We will train a neural network (say model A) on data related to 6 of the classes, and we will train another neural network (say model B) on the remaining 2 classes. Then, we would use the pre-trained weights of model A and tune the last layer so as to classify these 2 classes(this technique is called Transfer Learning), and compare the results of classification obtained using normal training and transfer learning. In this project, we would practically appreciate the use of Transfer Learning.

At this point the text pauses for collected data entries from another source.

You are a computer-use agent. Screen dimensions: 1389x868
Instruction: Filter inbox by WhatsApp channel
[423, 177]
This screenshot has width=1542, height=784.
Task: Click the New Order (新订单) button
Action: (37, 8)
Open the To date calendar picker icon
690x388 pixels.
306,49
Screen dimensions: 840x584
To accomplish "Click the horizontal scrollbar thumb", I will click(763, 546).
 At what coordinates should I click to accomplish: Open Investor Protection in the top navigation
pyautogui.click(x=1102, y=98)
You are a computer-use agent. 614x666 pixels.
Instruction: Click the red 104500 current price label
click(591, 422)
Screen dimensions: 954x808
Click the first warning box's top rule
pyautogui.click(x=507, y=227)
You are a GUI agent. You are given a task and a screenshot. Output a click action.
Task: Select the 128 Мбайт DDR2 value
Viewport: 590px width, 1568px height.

#### Importing the Modules

In [2]:
import numpy as np
import tensorflow as tf
from tensorflow import keras

#### Preparing the Dataset

In [3]:
(X_train_full, y_train_full), (X_test, y_test) = keras.datasets.fashion_mnist.load_data()

In [4]:
X_train_full = X_train_full[:30000]
y_train_full = y_train_full[:30000]

In [5]:
X_test = X_test[:5000]
y_test = y_test[:5000]

In [6]:
X_train_full = X_train_full / 255.0
X_test = X_test / 255.0

In [7]:
X_valid, X_train = X_train_full[:5000], X_train_full[5000:]
y_valid, y_train = y_train_full[:5000], y_train_full[5000:]

#### Dividing the data sets

Let's split the fashion MNIST training set in two:

X_train_A: all images of all items except for sandals and shirts (classes 5 and 6).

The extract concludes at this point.